EXERCISE. If a line comes after the one containing "Open the 数据源集合", leave it out; copy every line before it, and that line too, exactly as written, starting from the first line of the entries.

DATASET RECORDS.
---------------
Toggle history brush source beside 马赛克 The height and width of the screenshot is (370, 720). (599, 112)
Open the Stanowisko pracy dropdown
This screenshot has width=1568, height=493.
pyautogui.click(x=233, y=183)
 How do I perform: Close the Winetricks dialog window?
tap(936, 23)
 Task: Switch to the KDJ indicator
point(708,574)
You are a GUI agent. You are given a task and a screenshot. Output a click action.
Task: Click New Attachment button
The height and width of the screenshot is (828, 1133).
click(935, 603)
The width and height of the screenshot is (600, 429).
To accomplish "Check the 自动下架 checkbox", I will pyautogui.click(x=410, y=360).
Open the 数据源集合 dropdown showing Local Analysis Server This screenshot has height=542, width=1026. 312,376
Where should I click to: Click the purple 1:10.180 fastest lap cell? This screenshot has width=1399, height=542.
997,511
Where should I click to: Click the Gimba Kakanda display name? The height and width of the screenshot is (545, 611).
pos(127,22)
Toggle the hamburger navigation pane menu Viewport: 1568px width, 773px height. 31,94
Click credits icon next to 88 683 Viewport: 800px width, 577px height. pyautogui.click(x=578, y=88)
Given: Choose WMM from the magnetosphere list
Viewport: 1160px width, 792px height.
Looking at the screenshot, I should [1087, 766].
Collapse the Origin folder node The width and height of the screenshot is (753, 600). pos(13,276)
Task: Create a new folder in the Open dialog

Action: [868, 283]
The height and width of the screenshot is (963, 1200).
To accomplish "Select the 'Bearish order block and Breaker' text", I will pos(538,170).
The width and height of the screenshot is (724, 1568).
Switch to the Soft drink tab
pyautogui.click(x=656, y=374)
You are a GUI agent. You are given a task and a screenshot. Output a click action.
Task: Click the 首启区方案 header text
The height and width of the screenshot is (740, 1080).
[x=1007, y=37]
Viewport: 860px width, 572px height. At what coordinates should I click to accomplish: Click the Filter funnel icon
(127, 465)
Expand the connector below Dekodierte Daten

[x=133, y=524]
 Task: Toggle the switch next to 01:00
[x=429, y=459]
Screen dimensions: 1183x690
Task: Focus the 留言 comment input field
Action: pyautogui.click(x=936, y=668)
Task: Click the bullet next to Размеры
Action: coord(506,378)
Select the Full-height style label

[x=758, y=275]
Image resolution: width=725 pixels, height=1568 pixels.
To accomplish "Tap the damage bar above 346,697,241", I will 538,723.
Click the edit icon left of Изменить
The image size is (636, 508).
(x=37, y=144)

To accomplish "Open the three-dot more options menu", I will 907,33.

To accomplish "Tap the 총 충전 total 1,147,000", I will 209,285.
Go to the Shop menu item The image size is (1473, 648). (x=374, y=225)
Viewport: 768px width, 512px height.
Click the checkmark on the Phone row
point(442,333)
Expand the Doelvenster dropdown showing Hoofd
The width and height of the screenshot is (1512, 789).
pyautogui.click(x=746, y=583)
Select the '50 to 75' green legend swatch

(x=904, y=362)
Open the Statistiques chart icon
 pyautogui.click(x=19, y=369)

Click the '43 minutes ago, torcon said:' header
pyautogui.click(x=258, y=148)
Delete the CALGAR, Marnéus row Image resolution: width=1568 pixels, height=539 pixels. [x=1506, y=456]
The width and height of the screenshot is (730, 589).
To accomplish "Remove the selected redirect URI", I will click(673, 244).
---------------
ANSWER BOX.
Toggle history brush source beside 马赛克 The height and width of the screenshot is (370, 720). (599, 112)
Open the Stanowisko pracy dropdown
This screenshot has width=1568, height=493.
pyautogui.click(x=233, y=183)
 How do I perform: Close the Winetricks dialog window?
tap(936, 23)
 Task: Switch to the KDJ indicator
point(708,574)
You are a GUI agent. You are given a task and a screenshot. Output a click action.
Task: Click New Attachment button
The height and width of the screenshot is (828, 1133).
click(935, 603)
The width and height of the screenshot is (600, 429).
To accomplish "Check the 自动下架 checkbox", I will pyautogui.click(x=410, y=360).
Open the 数据源集合 dropdown showing Local Analysis Server This screenshot has height=542, width=1026. 312,376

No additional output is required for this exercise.